И он улыбнулся Светлане.
Но она не ответила на улыбку. Вообще она была сейчас другая, непохожая на ту, что недавно «сватала» меня за Викторию. Оживление прошло, и она уже не казалась девочкой: морщинки ясно проступали у озабоченных глаз. Я почувствовал, что разговор взволновал ее, и за волнением этим крылось что-то свое. Однако продолжать разговор она тоже не захотела.
— «Не все спокойно в датском королевстве»… Ну да поживете — сами увидите! Давайте лучше пьянствовать!
Наливка действительно была хороша. За второй рюмкой Ступак взял инициативу.
— Мы делаем большую ошибку, когда пытаемся подойти к вопросам руководства с позиций этики и морали. Рано или поздно управление станет наукой и перейдет в руки математиков и физиков. — Он заметил мою усмешку и добавил: — Может быть, еще при нашей жизни, Николай Сергеевич.
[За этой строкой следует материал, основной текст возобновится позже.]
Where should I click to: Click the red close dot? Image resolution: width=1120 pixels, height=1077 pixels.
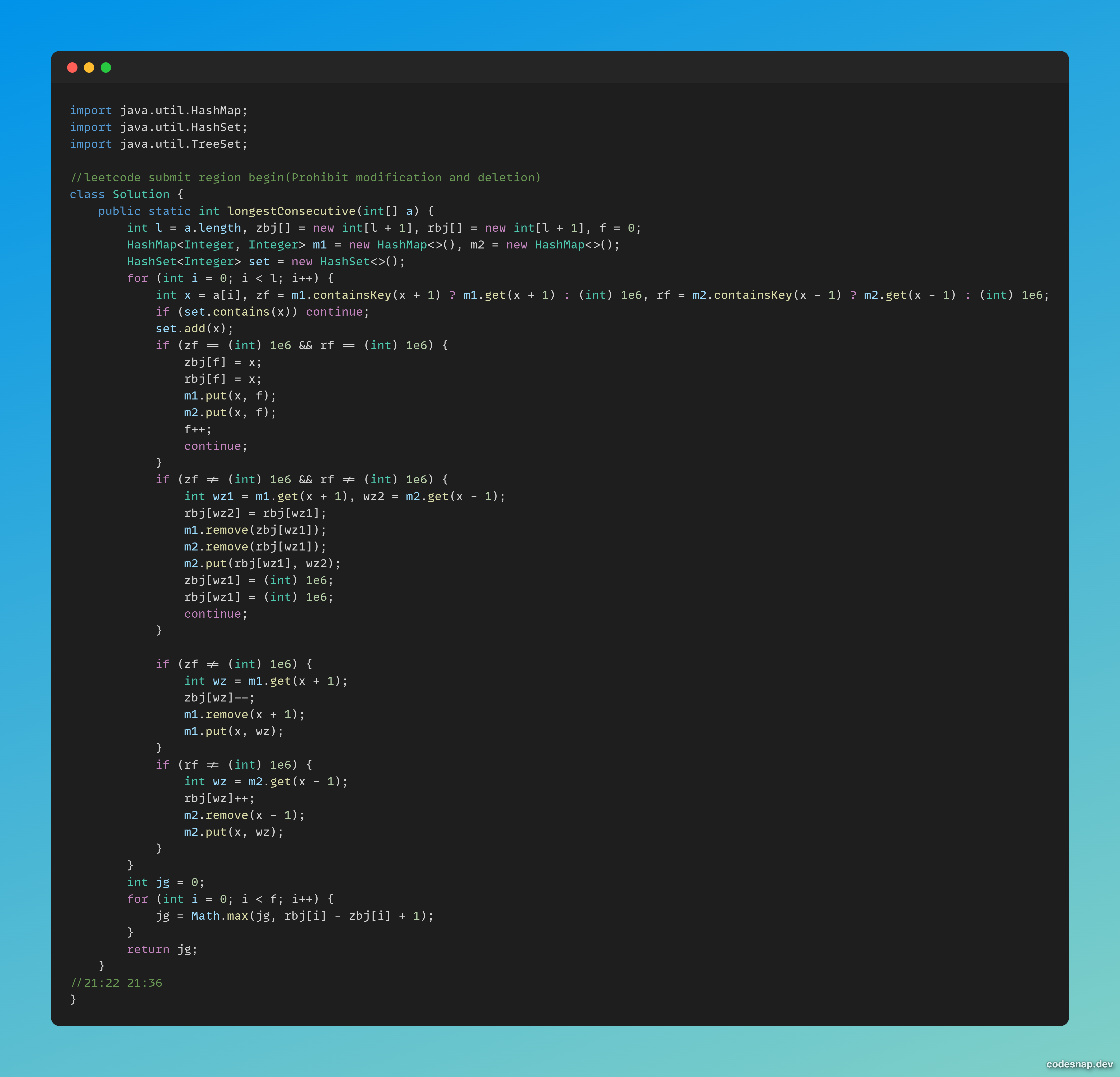[72, 68]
Андрей Павлович убежденно верил в точные науки, часто и охотно говорил об их будущем, и я любил его слушать. Но идея математизации управления показалась мне той крайностью, которой не избежал еще ни один фанатик. Я так и сказал:
— В руководящих роботов не верю.
Ступак перешел с шутливого тона на серьезный:
— Зачем роботы? Главное — разобраться в самой сути. Что такое правильное решение? Это отбор из множества вариантов одного, наиболее целесообразного. Когда отбор настолько сложен, что его трудно проанализировать на каждом этапе, мы называем его творчеством. Говорим о вдохновении. «Я помню чудное мгновенье…» Что это такое? Наверно, лучшее сочетание слов, выражающих ощущения Пушкина, когда он увидел Керн. Пушкин выбрал его из тысячи других вариантов, а вы, скажем, не смогли этого сделать. О чем же это говорит? Только о том, что мозг его был наиболее приспособлен к отбору словесных образов. Но делал-то это мозг, штука материальная, состоящая из клеток, сложнейшая и удивительная, но все-таки машина!
Теперь запротестовала Светлана:
— Андрей, то, что ты говоришь, — кощунство! Пушкина не трогай!
— Ты цитируешь свой учебник. Это там полицейский говорит Маяковскому: не трогайте Пушкина и другое начальство!
Я поддержал Светлану.
— Не знаю, как насчет начальства, может быть, через тысячу лет Троицкого и заменит машина, но Пушкина мы вам не отдадим!
— Хорошо, — согласился он. — Я не кровожадный. Но Троицкому тысячу лет жизни вы зря дали. Вы когда-нибудь слышали слово «кибернетика»?
— Да, конечно. Нам говорили в лекциях по философии.
— Что говорили?
— Что это… это… в общем, буржуазная мистика. Да, да… Вспомнил: «Попытки заменить человеческий мозг машиной, неверие в человека в современном капиталистическом обществе, появление шарлатанской науки кибернетики свидетельствуют о прогрессивном вырождении буржуазного Запада, попавшего после второй мировой войны в полную зависимость от империалистических кругов Соединенных Штатов Америки…» Кажется, так.
— Вы были отличником? — спросил Ступак.